Passage provided:
*** Block opens ***

Several
weeks ago there was a momentary tizzy when Georgia Walker, a Catholic woman,
was ordained. The Kansas City Star and the National Catholic Reporter
proclaimed her to be the first Kansas City woman to be ordained a Catholic
priest.
Actually,
a different Kansas City woman, Katrina van Alstyne Welles Swanson was ordained
as a Catholic priest on July 29, 1974, over 40 years before Georgia
Walker. On that solemn morning, in front a congregation of two
thousand, she was presented for ordination as a priest in Christ’s holy Catholic
Church, just as Georgia Walker was presented recently. Katrina Swanson
was ordained by three bishops. One of them was her father, the Rt. Rev.
Edward R. Welles, Bishop of West Missouri.
Bishop
Welles, of course, was an Episcopalian. Almost everyone would recognize
that if Welles was Catholic, it was of a peculiar sort. Katrina and
Georgia, and the bishops that ordained them, share a kind of communion with the
Catholic Church because they share the same baptism. And perhaps the
Catholic Church would recognize that the historic episcopate maintained in the
Episcopal Church and claimed by the Womanpriest movement has a certain affinity
with essential Catholic structures. They may even claim to celebrate some
or all of the same sacraments and preach from the same bible. But Bishop
Welles would never have claimed the right to join the council of all the
Catholic bishops at Vatican II. Nor would he have ever claimed to believe or to
teach everything the Catholic Church believes and teaches. He may have
worn a cope and miter and have stood beside the local Catholic bishop, but he
would never have claimed to be in communion with him, or to celebrate the
sacraments for local Catholic parishioners. He could claim to be
Catholic, but only within the context of the meaning of that term as understood
by other Episcopalians. All of those ordained by him could only make a similar
limited claim. And the bishop who ordained Georgia Walker can only make a
similar claim.

*** Block closes ***

Brief 1: Rewrite the records from their first line through the line containing "pyautogui.click(x=250, y=980)", changing "GUI agent" to "screen assistant" and leaving everything else as it is.
Brief 2: Extend the essay on the ordinations of Katrina Swanson and Georgia Walker, picking up after its final sentence.

Material provided:

*** Block opens ***

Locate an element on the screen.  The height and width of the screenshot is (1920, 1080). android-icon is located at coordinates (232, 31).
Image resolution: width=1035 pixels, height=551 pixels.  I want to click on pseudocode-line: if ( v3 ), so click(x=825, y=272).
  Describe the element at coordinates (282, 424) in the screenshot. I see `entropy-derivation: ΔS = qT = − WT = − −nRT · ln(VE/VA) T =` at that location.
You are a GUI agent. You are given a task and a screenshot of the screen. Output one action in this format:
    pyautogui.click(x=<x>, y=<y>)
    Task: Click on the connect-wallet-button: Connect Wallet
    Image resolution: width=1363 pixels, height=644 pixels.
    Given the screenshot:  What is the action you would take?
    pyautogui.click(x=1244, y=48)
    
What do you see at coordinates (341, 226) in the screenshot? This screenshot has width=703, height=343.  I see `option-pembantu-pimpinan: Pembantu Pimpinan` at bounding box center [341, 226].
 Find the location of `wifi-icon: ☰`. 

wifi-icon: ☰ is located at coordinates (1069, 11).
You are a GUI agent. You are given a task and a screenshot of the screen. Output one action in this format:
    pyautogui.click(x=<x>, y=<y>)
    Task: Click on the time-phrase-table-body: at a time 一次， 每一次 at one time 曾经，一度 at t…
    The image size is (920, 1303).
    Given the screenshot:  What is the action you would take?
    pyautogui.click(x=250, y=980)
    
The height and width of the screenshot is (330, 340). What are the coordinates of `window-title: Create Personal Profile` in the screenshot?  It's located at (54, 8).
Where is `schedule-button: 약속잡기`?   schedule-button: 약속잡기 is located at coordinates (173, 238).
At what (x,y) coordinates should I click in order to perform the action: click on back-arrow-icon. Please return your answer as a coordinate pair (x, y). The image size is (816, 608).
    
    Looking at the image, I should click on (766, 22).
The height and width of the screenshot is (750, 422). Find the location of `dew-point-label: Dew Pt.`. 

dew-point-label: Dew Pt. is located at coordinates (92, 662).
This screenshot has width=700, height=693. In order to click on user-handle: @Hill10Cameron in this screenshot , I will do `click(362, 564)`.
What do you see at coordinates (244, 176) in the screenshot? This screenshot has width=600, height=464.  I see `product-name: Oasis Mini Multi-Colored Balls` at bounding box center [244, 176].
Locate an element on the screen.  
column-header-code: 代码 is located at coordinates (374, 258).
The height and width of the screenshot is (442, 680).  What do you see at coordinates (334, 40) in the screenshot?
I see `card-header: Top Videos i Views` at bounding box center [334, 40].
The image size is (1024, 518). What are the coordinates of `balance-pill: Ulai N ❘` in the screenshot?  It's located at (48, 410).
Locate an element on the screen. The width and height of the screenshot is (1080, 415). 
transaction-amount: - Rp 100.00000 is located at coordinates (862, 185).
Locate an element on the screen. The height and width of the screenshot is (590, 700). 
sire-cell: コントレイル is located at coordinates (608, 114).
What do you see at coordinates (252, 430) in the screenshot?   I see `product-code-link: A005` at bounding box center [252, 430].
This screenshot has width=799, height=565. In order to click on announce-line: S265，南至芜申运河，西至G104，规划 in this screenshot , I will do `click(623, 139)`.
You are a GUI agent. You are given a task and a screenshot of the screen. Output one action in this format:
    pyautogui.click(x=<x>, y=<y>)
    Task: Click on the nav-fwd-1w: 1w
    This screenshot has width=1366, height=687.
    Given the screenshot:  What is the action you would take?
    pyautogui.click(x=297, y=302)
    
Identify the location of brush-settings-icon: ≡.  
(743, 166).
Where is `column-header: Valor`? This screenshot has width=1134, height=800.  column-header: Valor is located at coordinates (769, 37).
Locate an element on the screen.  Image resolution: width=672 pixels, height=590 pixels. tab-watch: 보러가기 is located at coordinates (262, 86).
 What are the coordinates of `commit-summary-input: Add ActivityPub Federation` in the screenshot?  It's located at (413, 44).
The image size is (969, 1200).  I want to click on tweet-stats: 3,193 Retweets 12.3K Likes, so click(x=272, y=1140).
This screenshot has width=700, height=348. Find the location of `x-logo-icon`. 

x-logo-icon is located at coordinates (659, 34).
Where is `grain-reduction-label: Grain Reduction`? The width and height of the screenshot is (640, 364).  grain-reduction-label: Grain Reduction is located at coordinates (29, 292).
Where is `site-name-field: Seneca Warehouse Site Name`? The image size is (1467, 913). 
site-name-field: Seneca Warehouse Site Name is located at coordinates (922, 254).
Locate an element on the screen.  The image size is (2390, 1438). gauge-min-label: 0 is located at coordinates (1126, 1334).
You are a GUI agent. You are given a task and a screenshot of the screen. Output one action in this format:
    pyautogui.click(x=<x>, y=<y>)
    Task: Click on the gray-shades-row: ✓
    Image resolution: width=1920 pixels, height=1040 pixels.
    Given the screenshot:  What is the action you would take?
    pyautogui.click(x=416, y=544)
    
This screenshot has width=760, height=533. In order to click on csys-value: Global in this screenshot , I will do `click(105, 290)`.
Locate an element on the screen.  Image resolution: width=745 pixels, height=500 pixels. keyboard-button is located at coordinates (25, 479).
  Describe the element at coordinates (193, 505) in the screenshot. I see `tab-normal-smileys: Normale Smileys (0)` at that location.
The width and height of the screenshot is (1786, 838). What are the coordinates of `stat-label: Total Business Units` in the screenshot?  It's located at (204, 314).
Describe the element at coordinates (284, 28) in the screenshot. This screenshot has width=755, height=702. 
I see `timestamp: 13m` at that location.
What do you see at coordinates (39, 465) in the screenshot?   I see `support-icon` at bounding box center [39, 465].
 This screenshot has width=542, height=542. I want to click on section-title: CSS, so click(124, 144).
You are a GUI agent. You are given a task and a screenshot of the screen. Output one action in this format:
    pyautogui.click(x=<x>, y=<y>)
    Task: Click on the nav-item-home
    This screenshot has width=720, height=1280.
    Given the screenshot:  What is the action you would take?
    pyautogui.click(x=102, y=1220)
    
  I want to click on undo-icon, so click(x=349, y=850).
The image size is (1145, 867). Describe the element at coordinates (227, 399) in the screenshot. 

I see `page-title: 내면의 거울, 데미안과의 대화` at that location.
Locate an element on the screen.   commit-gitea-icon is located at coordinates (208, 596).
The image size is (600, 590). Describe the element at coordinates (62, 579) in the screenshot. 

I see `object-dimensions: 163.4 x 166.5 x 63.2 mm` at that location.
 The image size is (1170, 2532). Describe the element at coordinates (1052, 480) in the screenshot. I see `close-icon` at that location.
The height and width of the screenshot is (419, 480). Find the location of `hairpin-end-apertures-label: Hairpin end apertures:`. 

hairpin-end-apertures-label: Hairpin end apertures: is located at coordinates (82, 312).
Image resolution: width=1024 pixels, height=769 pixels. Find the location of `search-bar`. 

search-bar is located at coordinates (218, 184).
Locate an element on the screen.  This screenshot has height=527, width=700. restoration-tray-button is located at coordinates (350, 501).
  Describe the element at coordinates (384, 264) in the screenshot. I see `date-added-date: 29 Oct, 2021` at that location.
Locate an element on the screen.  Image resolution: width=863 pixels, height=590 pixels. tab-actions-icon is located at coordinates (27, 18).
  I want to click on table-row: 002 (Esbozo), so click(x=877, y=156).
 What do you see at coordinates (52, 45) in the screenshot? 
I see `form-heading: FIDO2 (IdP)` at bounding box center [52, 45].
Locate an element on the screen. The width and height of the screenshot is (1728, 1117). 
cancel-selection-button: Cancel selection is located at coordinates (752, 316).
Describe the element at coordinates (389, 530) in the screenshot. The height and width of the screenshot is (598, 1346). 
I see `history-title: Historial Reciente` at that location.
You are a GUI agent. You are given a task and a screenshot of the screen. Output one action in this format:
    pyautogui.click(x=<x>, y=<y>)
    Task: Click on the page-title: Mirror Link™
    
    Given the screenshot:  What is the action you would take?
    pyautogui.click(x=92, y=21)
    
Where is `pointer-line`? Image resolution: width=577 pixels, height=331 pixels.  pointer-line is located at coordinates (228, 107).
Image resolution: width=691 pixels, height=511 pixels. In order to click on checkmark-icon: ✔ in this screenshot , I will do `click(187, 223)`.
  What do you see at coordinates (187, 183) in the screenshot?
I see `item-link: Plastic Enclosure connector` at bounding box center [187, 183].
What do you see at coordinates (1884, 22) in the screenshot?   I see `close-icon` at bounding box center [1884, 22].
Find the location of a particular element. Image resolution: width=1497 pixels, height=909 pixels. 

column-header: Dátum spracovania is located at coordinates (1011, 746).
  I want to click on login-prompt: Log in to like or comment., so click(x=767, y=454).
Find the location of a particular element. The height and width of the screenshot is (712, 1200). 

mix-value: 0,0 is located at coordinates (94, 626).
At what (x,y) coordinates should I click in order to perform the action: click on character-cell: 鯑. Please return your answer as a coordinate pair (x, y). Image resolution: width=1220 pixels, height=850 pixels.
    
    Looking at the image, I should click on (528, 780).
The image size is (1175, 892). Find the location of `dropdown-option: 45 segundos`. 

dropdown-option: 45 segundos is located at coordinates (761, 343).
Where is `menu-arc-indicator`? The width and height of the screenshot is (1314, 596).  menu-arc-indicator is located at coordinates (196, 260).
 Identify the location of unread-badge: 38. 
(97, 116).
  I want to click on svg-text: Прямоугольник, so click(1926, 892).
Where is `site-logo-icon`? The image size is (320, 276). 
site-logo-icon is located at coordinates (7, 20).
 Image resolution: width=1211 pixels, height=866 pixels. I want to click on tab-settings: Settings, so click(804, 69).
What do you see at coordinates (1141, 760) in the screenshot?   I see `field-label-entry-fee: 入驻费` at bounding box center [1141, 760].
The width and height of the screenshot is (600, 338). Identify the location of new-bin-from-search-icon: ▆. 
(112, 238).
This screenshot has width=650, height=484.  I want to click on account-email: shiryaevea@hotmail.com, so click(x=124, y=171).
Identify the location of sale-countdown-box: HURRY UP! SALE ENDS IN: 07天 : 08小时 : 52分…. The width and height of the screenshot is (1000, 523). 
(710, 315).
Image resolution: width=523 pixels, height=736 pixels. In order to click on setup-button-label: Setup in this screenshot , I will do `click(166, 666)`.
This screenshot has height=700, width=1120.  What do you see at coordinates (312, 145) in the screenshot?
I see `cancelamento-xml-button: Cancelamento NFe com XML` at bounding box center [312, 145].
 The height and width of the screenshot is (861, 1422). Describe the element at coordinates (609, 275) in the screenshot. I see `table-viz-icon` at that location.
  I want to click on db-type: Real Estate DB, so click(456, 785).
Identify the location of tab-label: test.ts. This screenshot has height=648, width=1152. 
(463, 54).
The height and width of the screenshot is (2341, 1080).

*** Block closes ***

Expected output 1:
Locate an element on the screen.  The height and width of the screenshot is (1920, 1080). android-icon is located at coordinates (232, 31).
Image resolution: width=1035 pixels, height=551 pixels.  I want to click on pseudocode-line: if ( v3 ), so click(x=825, y=272).
  Describe the element at coordinates (282, 424) in the screenshot. I see `entropy-derivation: ΔS = qT = − WT = − −nRT · ln(VE/VA) T =` at that location.
You are a screen assistant. You are given a task and a screenshot of the screen. Output one action in this format:
    pyautogui.click(x=<x>, y=<y>)
    Task: Click on the connect-wallet-button: Connect Wallet
    Image resolution: width=1363 pixels, height=644 pixels.
    Given the screenshot:  What is the action you would take?
    pyautogui.click(x=1244, y=48)
    
What do you see at coordinates (341, 226) in the screenshot? This screenshot has width=703, height=343.  I see `option-pembantu-pimpinan: Pembantu Pimpinan` at bounding box center [341, 226].
 Find the location of `wifi-icon: ☰`. 

wifi-icon: ☰ is located at coordinates (1069, 11).
You are a screen assistant. You are given a task and a screenshot of the screen. Output one action in this format:
    pyautogui.click(x=<x>, y=<y>)
    Task: Click on the time-phrase-table-body: at a time 一次， 每一次 at one time 曾经，一度 at t…
    The image size is (920, 1303).
    Given the screenshot:  What is the action you would take?
    pyautogui.click(x=250, y=980)

Expected output 2:
The
Catholic faith is not about magic, and bishops are not dispensers of magical
power. The bishops who ordained the two women were not acting for the
Catholic Church. Catholic bishops represent the whole Catholic faith and
act in union with the universal church. The bishops who ordained Katrina and
Georgia reject much of what Catholic Church understands to be essential to
Catholicism, they teach much that is incompatible with Catholicsim and they
were not in union with the universal church. So they could not have ordained
Katrina and Georgia as Catholic priests, in the most common understanding of
the term. The definition of Catholicism made by Katrina’s Episcopal
Church and Georgia’s Womanpriest movement does not include communion with the
Catholic Church and does not include the full Catholic faith. They can
define the word Catholic for themselves and use it within their own context in
whatever way their traditions choose. But if all are honest, they will
recognize that their definitions are very peculiar.
Georgia
Walker is not even the second Kansas City woman to be ordained a priest.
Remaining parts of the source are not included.